[Start of Attachment]

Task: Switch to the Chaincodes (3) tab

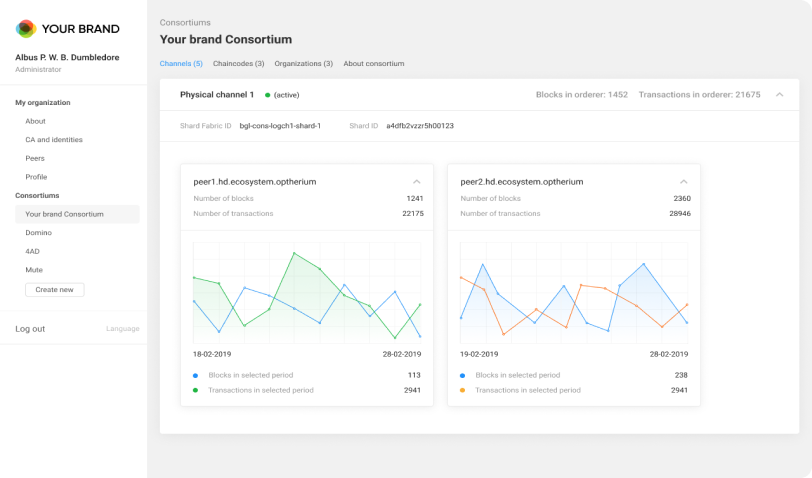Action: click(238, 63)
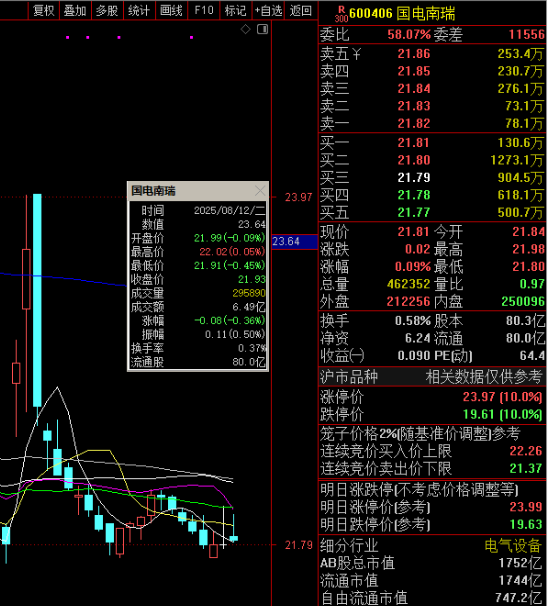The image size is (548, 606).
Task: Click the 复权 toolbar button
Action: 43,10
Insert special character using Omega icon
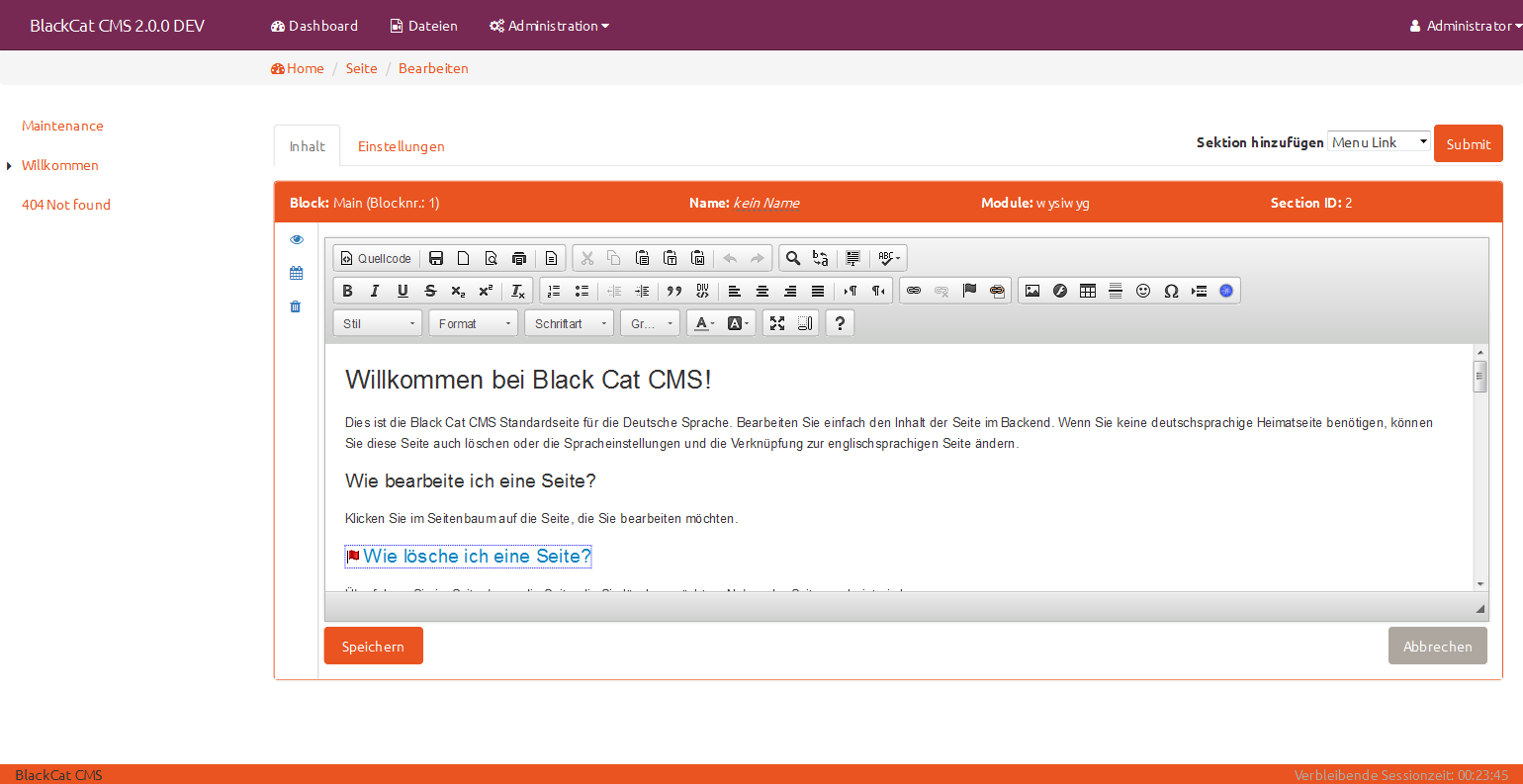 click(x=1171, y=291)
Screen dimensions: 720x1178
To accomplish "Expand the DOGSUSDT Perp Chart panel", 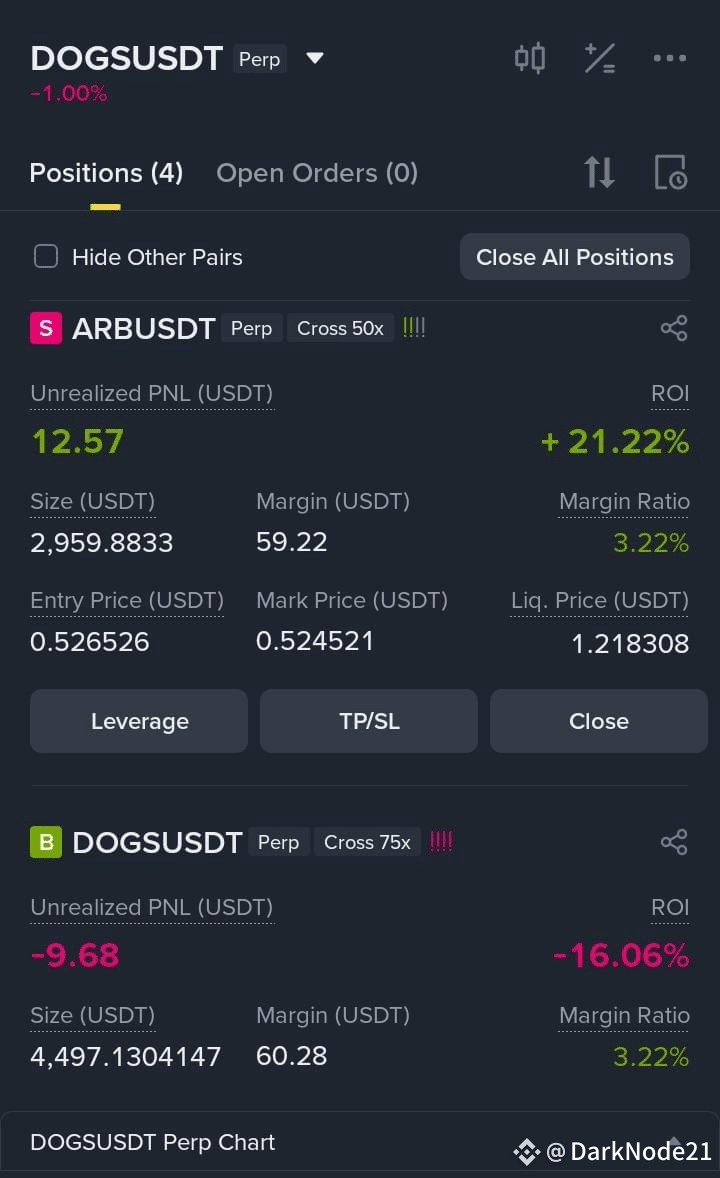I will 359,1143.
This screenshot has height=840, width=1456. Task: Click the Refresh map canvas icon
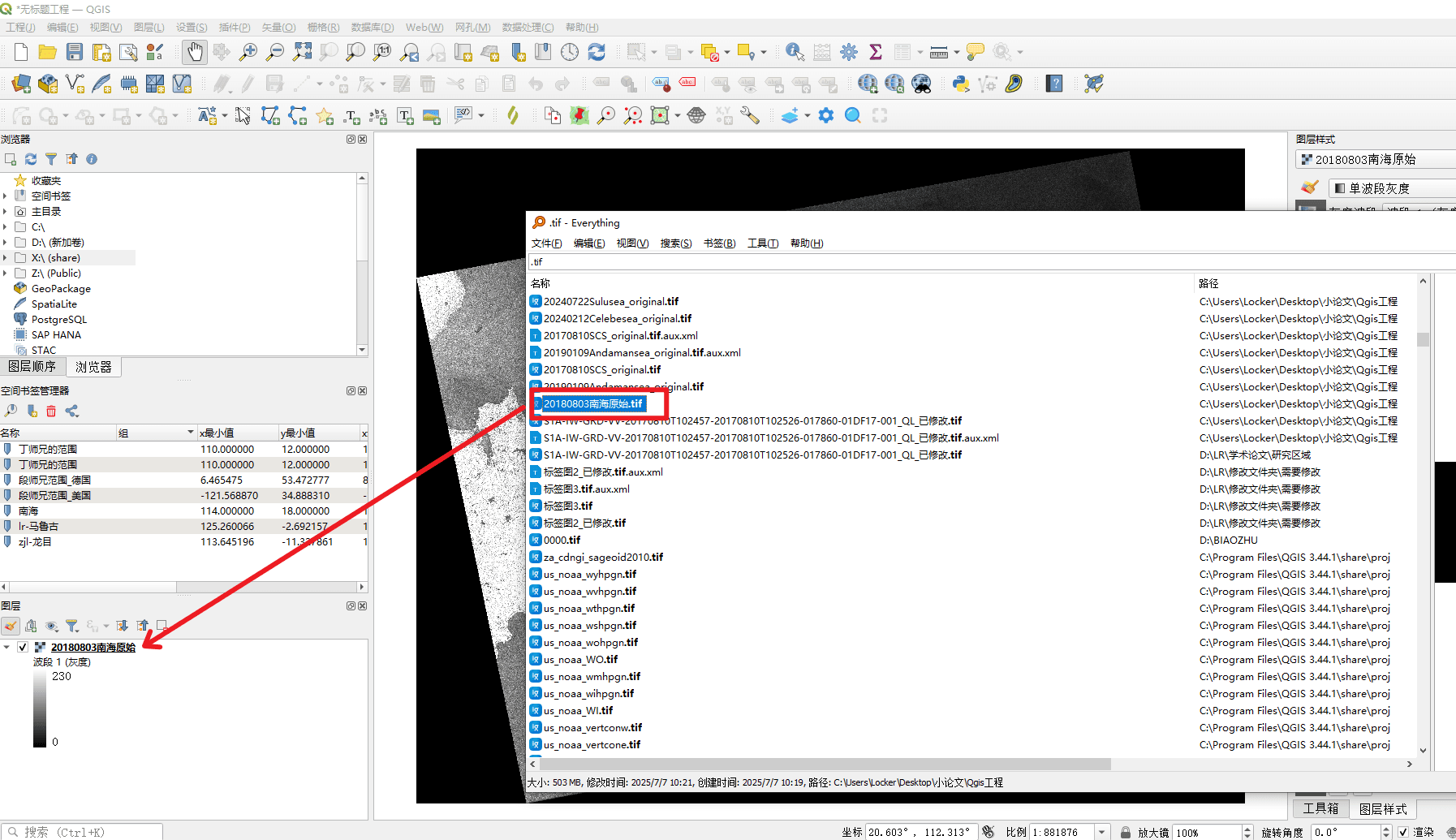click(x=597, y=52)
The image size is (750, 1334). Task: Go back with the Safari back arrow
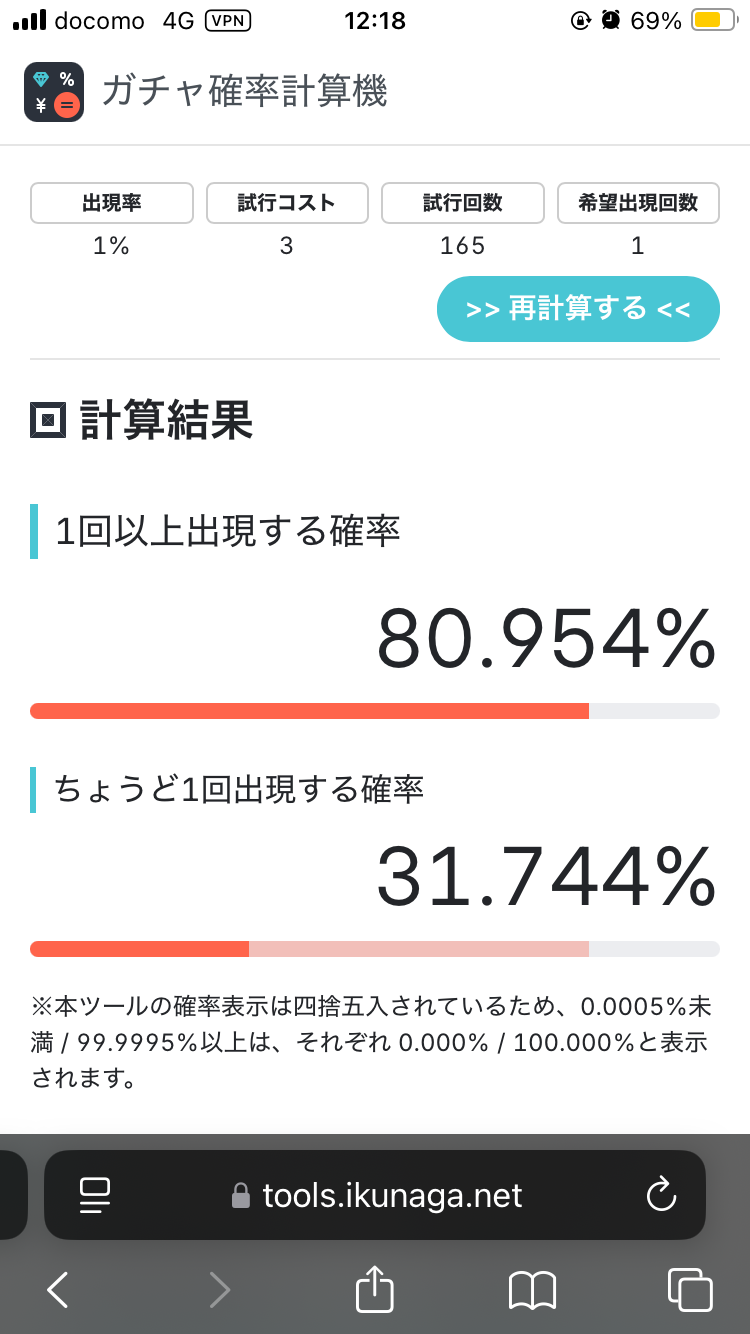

[End of Attachment]

- EXERCISE DETAILS
Restate word for word only the lines from where the entries begin through the one with "Screen dimensions: 720x1178"; omit the pictures.

- RESPONSE AREA
Task: Switch to the Chaincodes (3) tab

Action: click(238, 63)
The image size is (548, 606).
Task: Click the 复权 toolbar button
Action: 43,10
Insert special character using Omega icon
 click(x=1171, y=291)
Screen dimensions: 720x1178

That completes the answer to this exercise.